The sustainable direct marketing funnel
There’s a special case here, a funnel that is now sought after by the millions
who buy ads from Google and Facebook.
In 2017 these two companies took in more than a hundred billion dollars,
about half of all the money spent on online advertising worldwide. And just
about all of those ads were measured, and all of them involved the funnel.
Spend a thousand dollars on online ads that reach a million people.
Get twenty clicks.
That means that each click cost fifty dollars.
Those clicks go to your website. One out of ten turns into an order.
Which means that each order cost you five hundred dollars.
If you’re fortunate, in this business we’re describing, the lifetime value
of a customer is more than five hundred dollars, which means you can turn
around and buy more ads to get more customers at the same cost. And do it
again, and again, with all the ads paying for themselves. Magic!
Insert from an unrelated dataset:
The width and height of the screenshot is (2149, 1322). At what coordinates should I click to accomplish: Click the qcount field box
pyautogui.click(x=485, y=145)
Of course, the vast majority of your profit is going straight from you to
the place you’re buying the ads, which is why those two companies are so
extraordinarily successful. They’re skimming the profit off the top of just
about all of their advertisers. Google might make a hundred dollars per sale
in profit, where you, the advertiser doing all the work, are making just ten
dollars.
But you can live with that, because the margin on that next sale is still
positive. Since you come out ahead, it’s easy to buy more ads.
And the funnel ratchets forward.
This is the direct marketer’s dream. It’s advertising that clearly pays for
itself. It lets you scale. You can measure what’s working, do it again and
again, and grow.
It’s worth noting that very few organizations do this math carefully.
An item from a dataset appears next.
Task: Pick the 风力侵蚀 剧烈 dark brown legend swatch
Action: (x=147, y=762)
They’re spending and praying, hoping it all comes out in the wash.
But if you’re careful and alert, you can begin to understand what putting
attention into the top of the funnel costs you, and you can work to improve
not only the quality of your leads but the efficiency of the process.
By all means, work to lower the cost of that first click. But if you do it
by making a ridiculous promise in the ad you run, it’ll backfire, because
once in the funnel, people will stop trusting you, the tension will evaporate,
and your yield will plummet.
Instead, consider focusing on which steps to shift or eliminate. Explore
what happens if people engage in your ideas or your community before you
ask them to send you money. Invest in the lifetime value of a customer,
building new things for your customers instead of racing around trying to
find new customers for your things.
When I started out in marketing, I’d guess that fewer than 5 percent of
all advertisers measured their results. It was just too difficult to do with TV,
radio, and print. Today, I’m guessing the number is closer to 60 percent,
because the numbers are so clearly marked. What’s missing is a thoughtful
analysis of what those numbers mean.